WHAT IS REQUIRED:
Could you give the data below again exactly, apart from the pictures?
┌─ WORKING DATA
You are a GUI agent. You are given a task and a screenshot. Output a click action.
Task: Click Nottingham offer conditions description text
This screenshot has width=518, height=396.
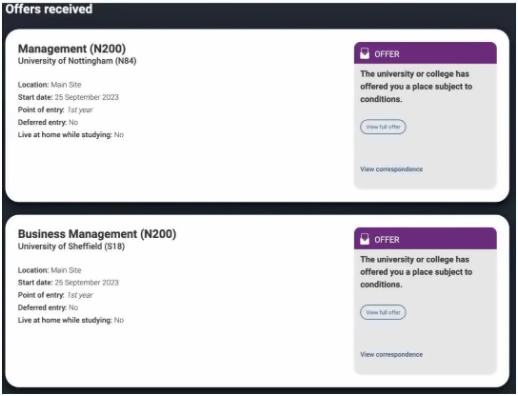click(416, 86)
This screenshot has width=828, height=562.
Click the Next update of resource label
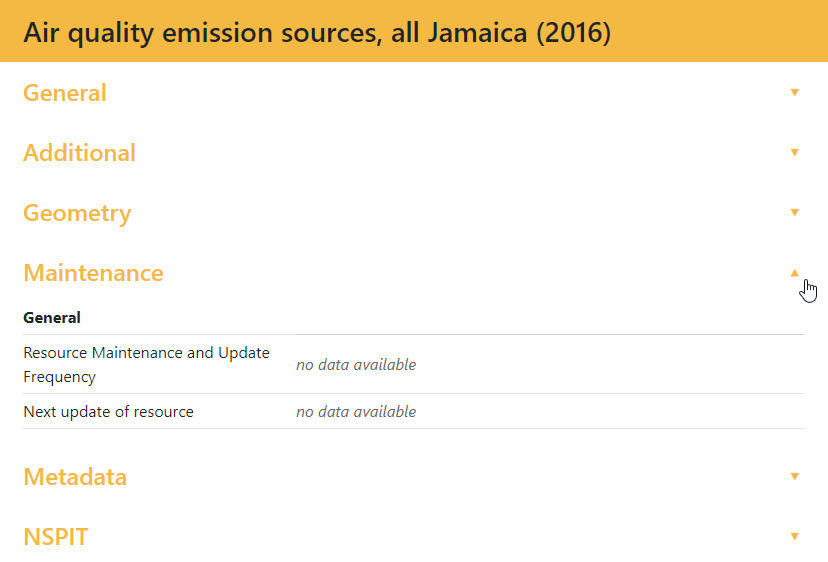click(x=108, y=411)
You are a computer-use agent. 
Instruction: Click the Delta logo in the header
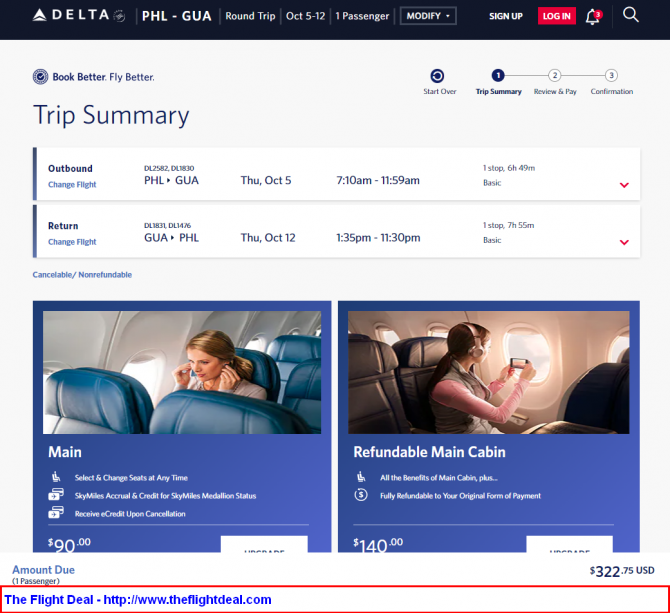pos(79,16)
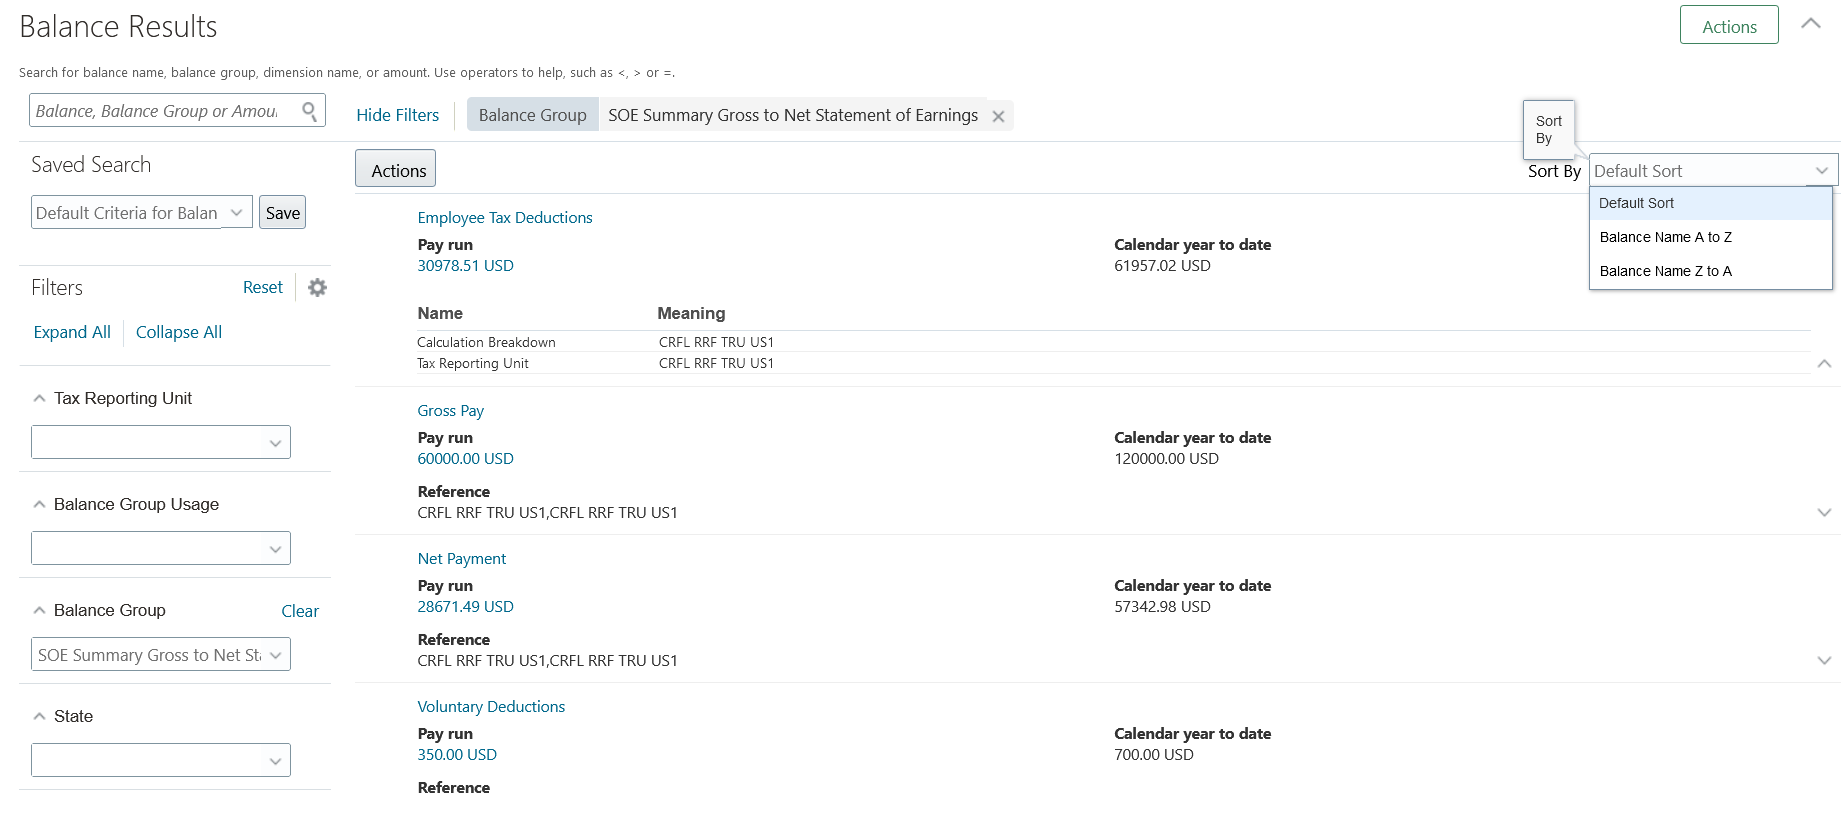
└─
RESULT:
You are a GUI agent. You are given a task and a screenshot. Output a click action.
Task: Click Nottingham offer conditions description text
This screenshot has width=518, height=396.
click(416, 86)
This screenshot has width=828, height=562.
Click the Next update of resource label
click(x=108, y=411)
You are a computer-use agent. 
Instruction: Click the Delta logo in the header
pos(79,16)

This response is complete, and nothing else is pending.